Project Spelunker

_NOPE_ · June 26, 2019

Project Spelunker

***UPDATED ON 07.27.2021***

Want to help bring back the old COH Forums in a readable, searchable way? Well, now you can!

Just perform the following simple steps:

Header over to the Project Spelunker homepage - http://www.cityofplayers.com/project-spelunker/, and download the "CoH WARC Processor" (you can also optionally download the source code if you want to peek in at the working guts of the program and/or want to make sure you can trust what the program is actually doing)
Unzip the program to its own folder, wherever you want
Run the program
Type in your anonymous username (for credit on the eventual Credits page!) and click the big "Process" button:

That's it! Just sit back and watch it spin!
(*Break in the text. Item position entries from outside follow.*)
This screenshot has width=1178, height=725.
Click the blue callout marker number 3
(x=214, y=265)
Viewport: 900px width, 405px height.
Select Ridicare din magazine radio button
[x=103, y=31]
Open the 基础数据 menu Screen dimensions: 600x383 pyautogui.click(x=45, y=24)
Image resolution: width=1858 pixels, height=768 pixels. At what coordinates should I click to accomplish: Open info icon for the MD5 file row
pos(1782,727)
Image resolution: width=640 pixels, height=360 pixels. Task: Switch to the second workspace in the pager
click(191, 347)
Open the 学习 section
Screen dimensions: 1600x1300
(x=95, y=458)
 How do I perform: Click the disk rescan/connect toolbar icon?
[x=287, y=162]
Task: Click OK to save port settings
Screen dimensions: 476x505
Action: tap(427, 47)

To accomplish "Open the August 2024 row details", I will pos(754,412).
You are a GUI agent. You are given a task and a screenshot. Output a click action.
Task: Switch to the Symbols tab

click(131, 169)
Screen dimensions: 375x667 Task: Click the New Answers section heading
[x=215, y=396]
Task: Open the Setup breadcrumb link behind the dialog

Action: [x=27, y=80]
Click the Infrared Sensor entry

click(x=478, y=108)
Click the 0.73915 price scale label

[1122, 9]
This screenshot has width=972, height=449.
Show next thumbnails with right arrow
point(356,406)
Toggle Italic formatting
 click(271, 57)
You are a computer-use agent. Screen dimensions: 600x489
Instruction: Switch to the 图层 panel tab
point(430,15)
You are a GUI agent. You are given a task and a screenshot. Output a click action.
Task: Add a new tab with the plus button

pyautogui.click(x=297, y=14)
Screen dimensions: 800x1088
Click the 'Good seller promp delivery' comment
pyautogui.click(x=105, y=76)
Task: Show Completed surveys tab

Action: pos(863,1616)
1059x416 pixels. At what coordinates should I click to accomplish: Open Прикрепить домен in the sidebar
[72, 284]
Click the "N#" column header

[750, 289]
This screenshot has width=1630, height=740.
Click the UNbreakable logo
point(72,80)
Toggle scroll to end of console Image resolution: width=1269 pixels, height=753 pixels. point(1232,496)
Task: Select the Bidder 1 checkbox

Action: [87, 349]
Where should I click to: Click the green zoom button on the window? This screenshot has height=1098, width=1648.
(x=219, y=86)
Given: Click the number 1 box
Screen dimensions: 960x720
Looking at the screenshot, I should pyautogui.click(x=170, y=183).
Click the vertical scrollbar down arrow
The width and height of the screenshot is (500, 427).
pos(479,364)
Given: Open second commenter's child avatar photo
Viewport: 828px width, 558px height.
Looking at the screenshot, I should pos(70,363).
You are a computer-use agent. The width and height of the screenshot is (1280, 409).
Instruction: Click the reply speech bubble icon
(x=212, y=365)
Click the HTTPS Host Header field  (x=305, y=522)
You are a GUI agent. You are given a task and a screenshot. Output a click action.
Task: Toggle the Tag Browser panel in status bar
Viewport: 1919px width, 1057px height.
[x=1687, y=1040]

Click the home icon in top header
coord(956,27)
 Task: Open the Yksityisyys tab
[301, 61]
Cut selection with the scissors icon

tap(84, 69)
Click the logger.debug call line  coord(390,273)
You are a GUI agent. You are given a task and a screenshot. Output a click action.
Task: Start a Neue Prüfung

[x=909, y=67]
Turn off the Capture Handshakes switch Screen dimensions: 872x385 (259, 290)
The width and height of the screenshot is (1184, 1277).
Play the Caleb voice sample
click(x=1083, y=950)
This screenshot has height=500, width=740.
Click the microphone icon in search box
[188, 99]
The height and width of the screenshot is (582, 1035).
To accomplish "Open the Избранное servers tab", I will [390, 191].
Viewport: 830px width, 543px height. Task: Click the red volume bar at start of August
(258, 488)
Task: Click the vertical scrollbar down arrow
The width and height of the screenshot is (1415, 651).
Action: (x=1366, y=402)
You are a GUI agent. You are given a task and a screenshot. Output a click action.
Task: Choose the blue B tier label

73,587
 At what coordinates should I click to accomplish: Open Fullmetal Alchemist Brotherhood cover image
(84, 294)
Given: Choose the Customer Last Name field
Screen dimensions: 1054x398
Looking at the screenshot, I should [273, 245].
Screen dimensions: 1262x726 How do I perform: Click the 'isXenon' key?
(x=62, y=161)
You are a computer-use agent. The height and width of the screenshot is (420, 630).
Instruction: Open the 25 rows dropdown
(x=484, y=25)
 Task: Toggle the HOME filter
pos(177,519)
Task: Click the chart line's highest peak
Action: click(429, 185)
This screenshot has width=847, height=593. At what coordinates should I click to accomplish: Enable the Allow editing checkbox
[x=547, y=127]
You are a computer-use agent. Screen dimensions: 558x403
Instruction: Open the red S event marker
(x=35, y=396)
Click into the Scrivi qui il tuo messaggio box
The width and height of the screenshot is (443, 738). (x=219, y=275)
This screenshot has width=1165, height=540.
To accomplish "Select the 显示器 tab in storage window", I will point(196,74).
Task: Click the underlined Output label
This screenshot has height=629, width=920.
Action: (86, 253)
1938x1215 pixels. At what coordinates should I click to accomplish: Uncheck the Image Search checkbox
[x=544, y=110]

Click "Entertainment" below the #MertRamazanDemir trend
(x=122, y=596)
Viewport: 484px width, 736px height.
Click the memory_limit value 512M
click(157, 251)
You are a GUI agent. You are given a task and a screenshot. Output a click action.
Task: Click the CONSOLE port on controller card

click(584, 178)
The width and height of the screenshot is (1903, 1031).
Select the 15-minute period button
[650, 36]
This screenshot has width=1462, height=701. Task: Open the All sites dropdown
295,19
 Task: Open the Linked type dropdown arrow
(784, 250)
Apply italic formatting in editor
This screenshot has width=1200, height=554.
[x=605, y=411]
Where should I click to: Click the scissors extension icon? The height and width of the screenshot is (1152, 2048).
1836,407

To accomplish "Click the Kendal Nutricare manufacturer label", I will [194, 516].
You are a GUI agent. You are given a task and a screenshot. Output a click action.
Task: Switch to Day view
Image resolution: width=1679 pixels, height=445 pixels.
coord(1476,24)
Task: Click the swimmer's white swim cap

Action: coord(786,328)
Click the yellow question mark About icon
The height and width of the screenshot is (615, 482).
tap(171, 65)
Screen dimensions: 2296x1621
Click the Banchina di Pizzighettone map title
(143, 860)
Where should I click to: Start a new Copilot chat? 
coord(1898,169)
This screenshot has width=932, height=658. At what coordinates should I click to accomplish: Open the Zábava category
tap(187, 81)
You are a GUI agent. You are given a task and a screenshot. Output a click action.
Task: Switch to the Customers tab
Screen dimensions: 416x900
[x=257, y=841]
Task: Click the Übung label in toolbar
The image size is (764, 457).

Here's what the program does, step by step:

It picks a random number between 1 and the number of WARC files still left to process, then downloads that file number to your Temp directory
It then creates a "CoH_Forums_Output" sub-directory inside of your temp directory (if it doesn't yet exist)
It starts at the number 1, checks to see if there's a Temp\CoH_Forums_Output\1\ folder. If there isn't, it creates one. If there is, it increments the number until it finds an unused number, and creates a temp working directory. This allows multiple instances of the program to run without them crashing into each other.
It then "extracts" the WARC data, restoring the ORIGINAL files that Archive.org archived from the old COH forums back in 2012, to that working directory.
It then ZIPs all of those files up, and sends them back to my server.
Finally, the program cleans up after itself, deleting all of the temp files, queries the FTP server to see how many files are left, picks a new random number and starts all over again

It will do this until either we have processed all of the files, or if you click the "Stop After This Iteration" button, which as the button suggests, stops processing after the current iteration is complete.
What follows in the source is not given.